Rose and Pistachio please! Make mine a slice of Double Chocolate Oreo cake with salted caramel buttercream and honeycomb crumb. A Classic Victoria Sponge is often overlooked for more exciting options.  And yet, Victoria Sponge isn’t just the cake made for a Queen, it’s the queen of all cakes. Once you get the recipe right, a Victoria Sponge can be the basis for all future cake recipes, with a little tweaking.

I use a buttercream for this recipe but you could scrap the buttercream and use the vegan squirty cream. Or forget the cream altogether and just use jam. Strawberry jam is a must. Any other jam and it isn’t a Victoria sponge. .Try to find fresh strawberries as they really do make the cake.

If you are looking for something chocolate, have a look at my Chocolate Oreo cake. And if you’re looking for a recipe with jam, try the Best Bakewell ever. There’s also a microwave mug version of the Bakewell.

Here’s the Victoria Sponge recipe video with the written version below,

Dairy Free Victoria Sponge Recipe

Line 2 x 7” baking pans with cake liners or greaseproof baking paper. Preheat oven to Gas Mark 4.

1// Mix the dry ingredients together in a bowl, so

300g Self Raising Flour

180g Caster Sugar

1/2 Tablespoon Baking Powder

Pinch of salt

2// Then add

300 ml of dairy free milk. I’ve used soya but others work just as well.

120ml flavourless vegetable oil. Sunflower oil works too.

1 and 1/2 tablespoons Vanilla Essence

Mix the wet ingredients into the dry until well combined.

3// divide the cake batter between the 2 cake tins. Tap a few times to release the air bubbles and bake in the oven for 30 – 40 minutes. Or until golden brown and a butter knife or skewer comes out clean.

Allow to cool on a cooking rack.

Buttercream Icing Recipe

While the cake is either baking or cooling is a great time to be whizzing up the buttercream icing

You’ll need 115g of vegan spread at room temperature. I tend to use Vitalite but there are many more. Also 60g of vegetarian shortening, like Trex. Trex is the only one I know of but I’m sure that there are others.

Whiz the spread/shortening up with 1/2 tablespoon vanilla essence and a pinch of salt using a handheld mixer on the lowest setting.

Once mixed, start adding the icing sugar. You’ll need around 300 – 500g. Start adding around 100-150g then mix it altogether with your handheld mixer. Keep adding the icing sugar in smaller stages until you have a thick but spreadable mixture.

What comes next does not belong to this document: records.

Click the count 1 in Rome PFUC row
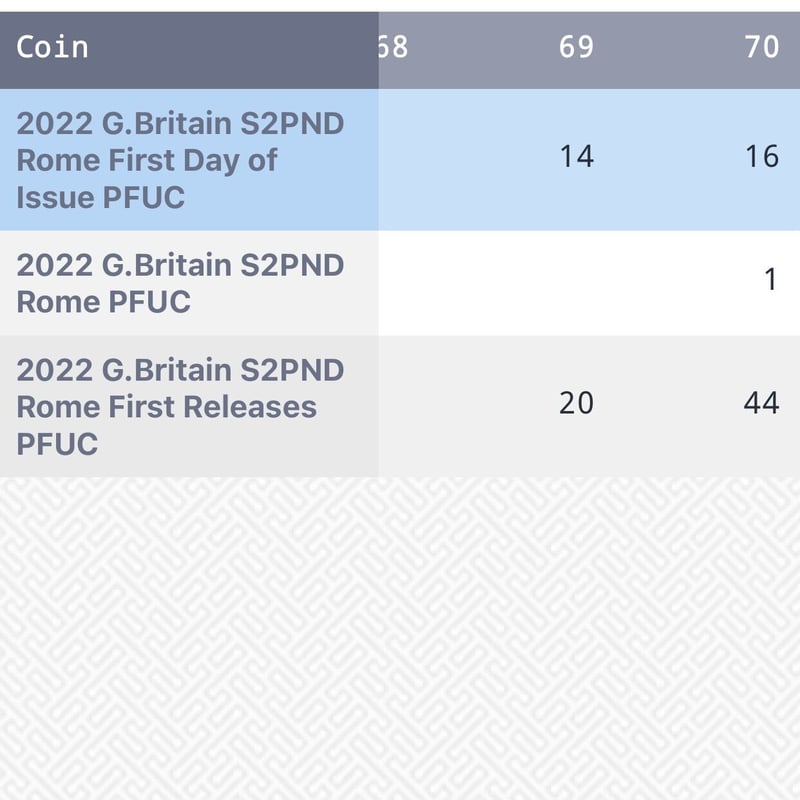Screen dimensions: 800x800 770,280
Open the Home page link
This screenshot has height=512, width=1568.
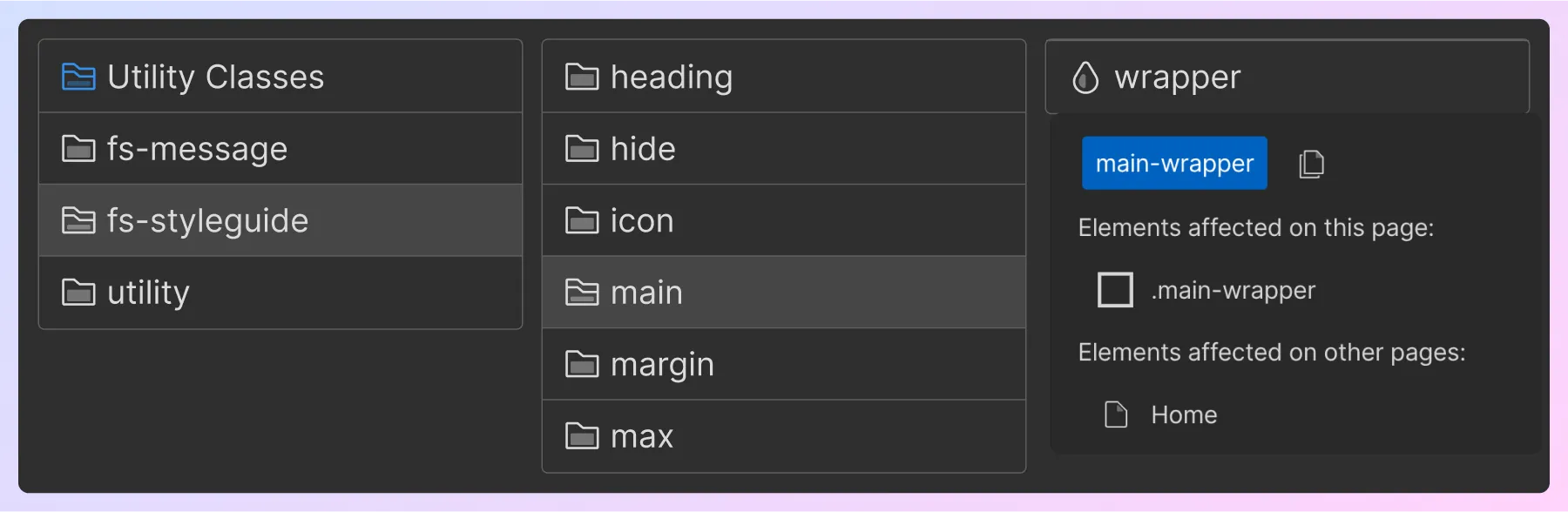click(1183, 414)
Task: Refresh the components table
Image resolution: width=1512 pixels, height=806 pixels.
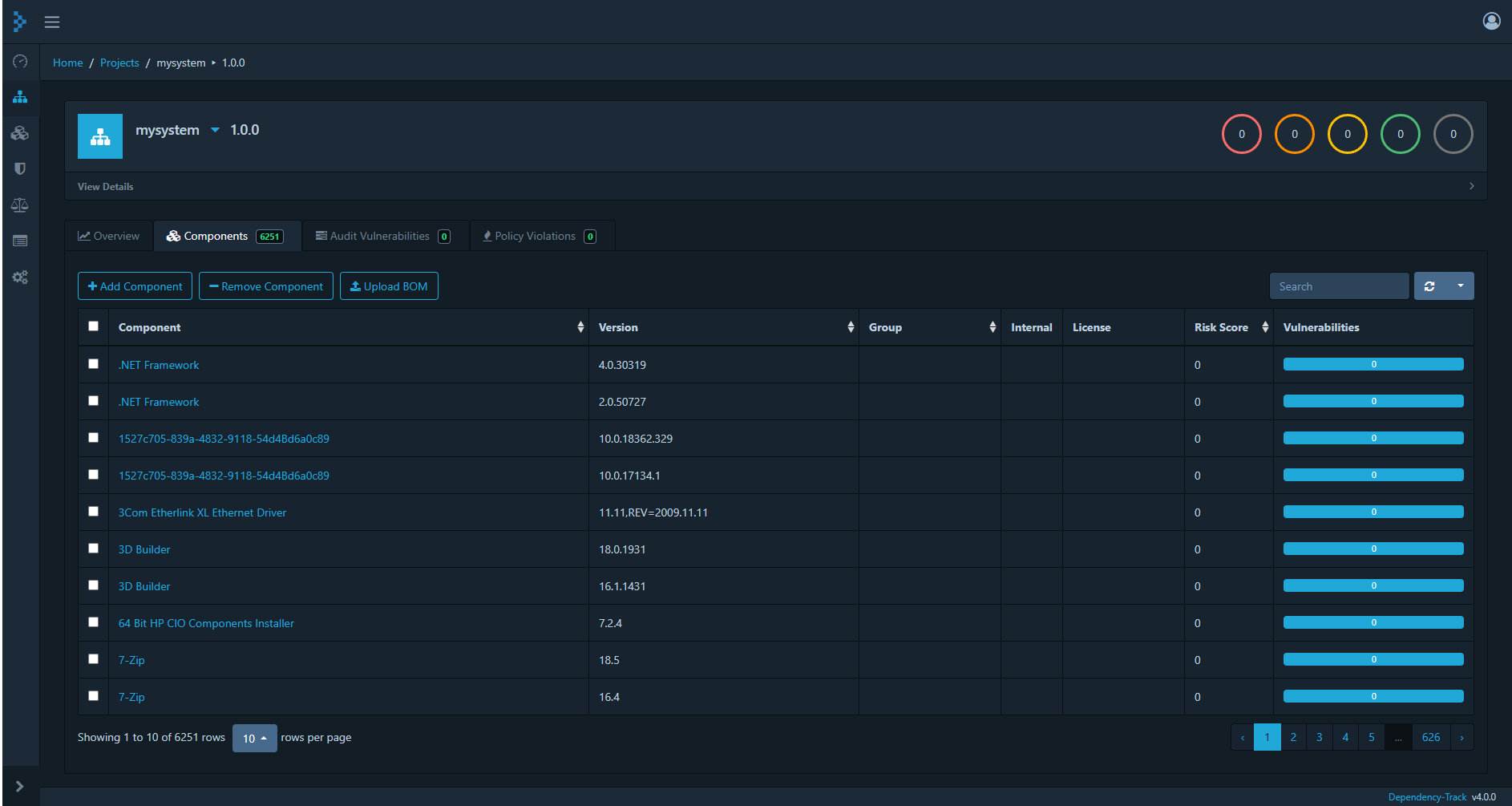Action: (1429, 286)
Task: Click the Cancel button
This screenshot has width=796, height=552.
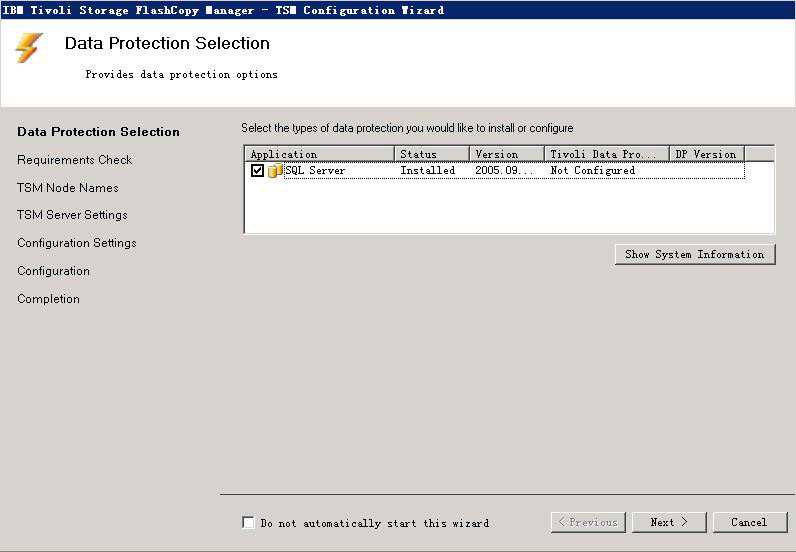Action: 749,522
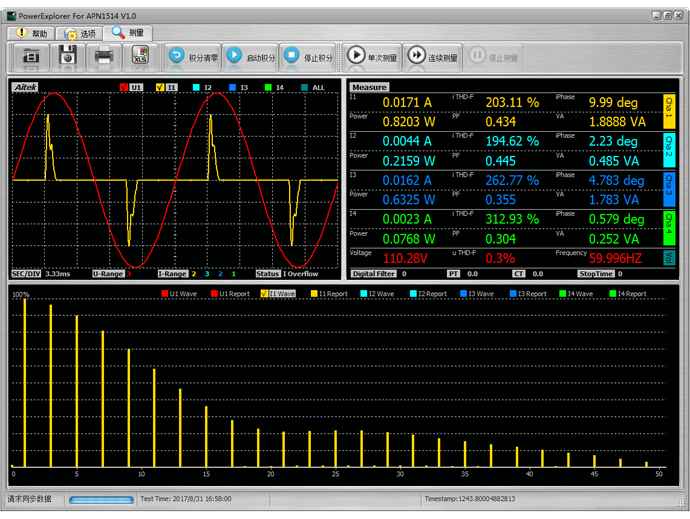Click the save floppy disk icon
Viewport: 690px width, 519px height.
click(x=68, y=57)
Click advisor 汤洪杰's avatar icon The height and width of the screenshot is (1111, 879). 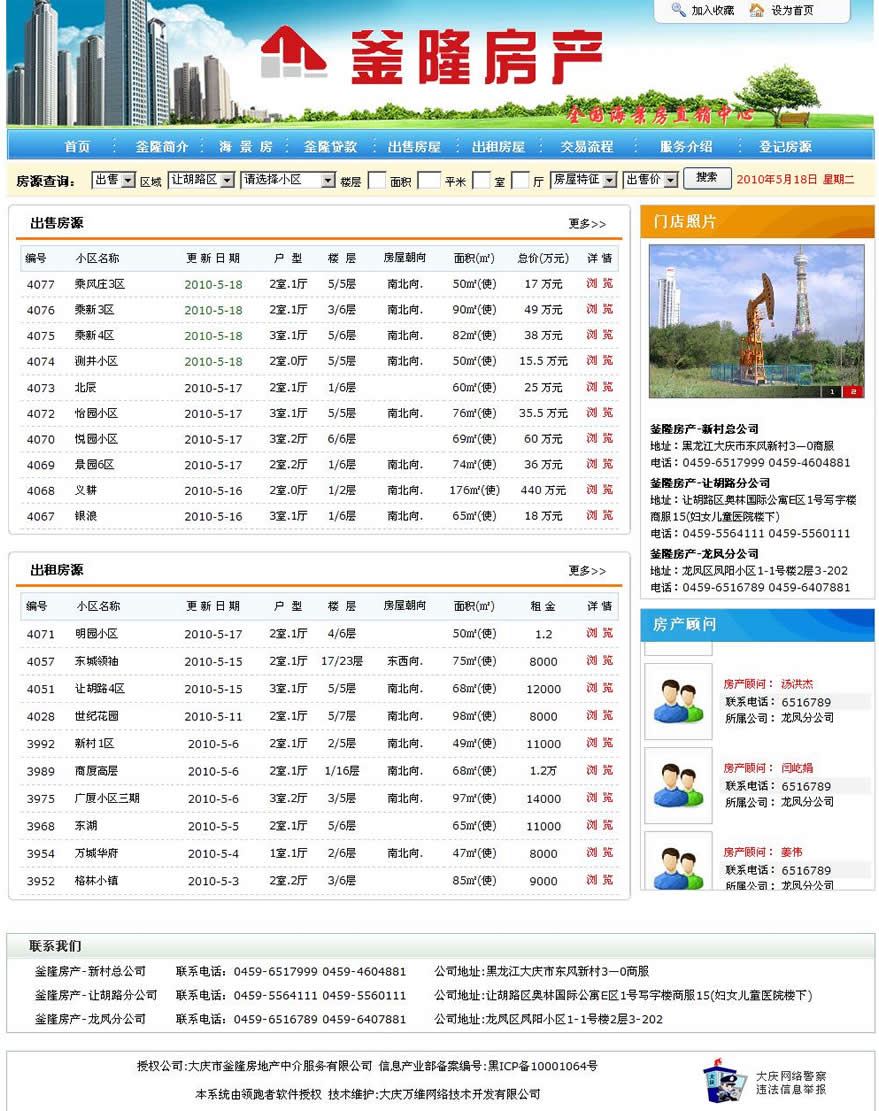678,701
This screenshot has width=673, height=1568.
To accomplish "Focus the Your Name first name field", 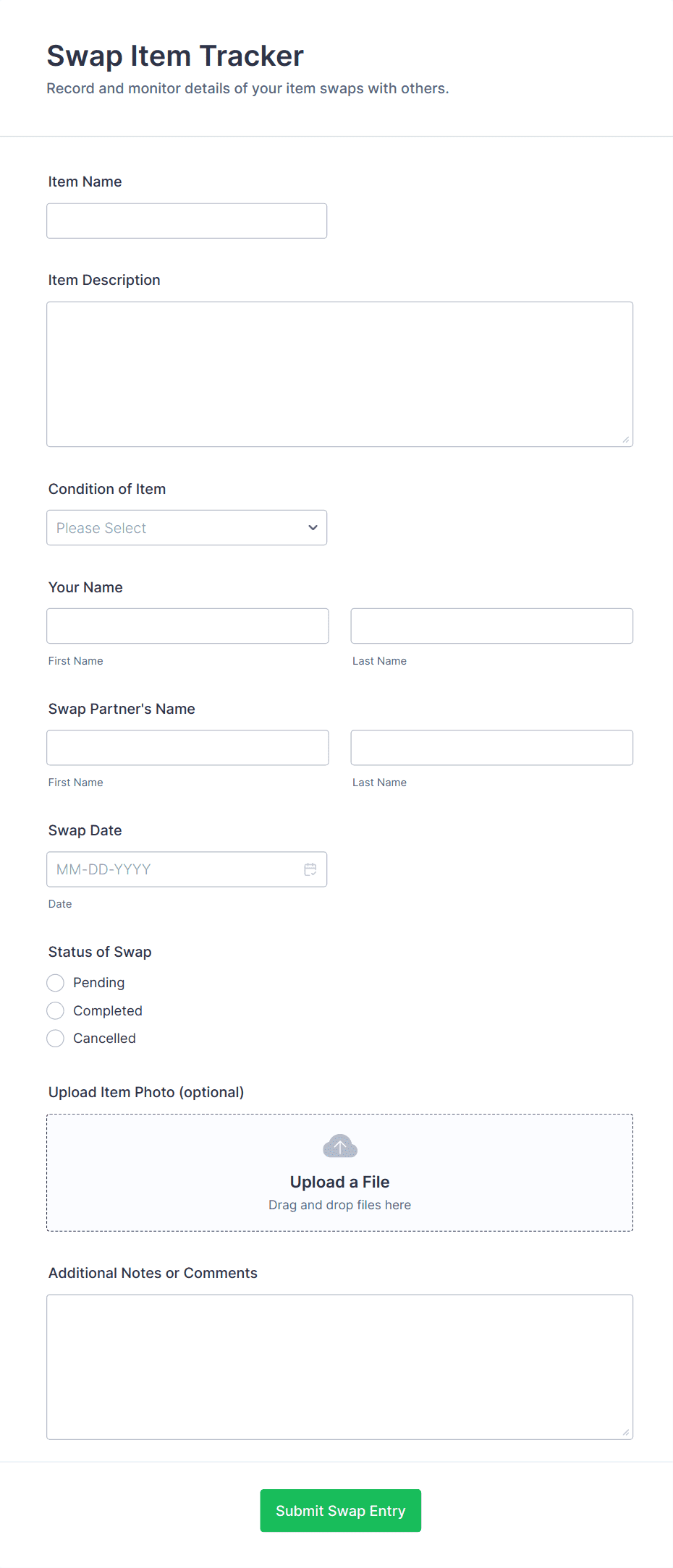I will pyautogui.click(x=187, y=626).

If the icing is too thick or even like a dough, just add a drop of Soya milk and mix. If you’re icing is still too thin keep adding the icing sugar.

Putting it all together.

I tend to pipe my buttercream and jam on as it seems less messy. But it’s just as easy to use a spoon or a butter knife.

Add a thick layer of buttercream first followed by a good layer of Strawberry jam.

Sandwich together with the top layer of sponge. I’ve piped on a dash of decorative icing mostly to allow the strawberries to stick to the cake.

Add the fresh strawberries and sprinkle with  a generous dusting of icing sugar.

Et voila!

A cake fit for a queen. Or your mom when she comes to visit!

Hopefully you’ll enjoy this one, let me know how it goes.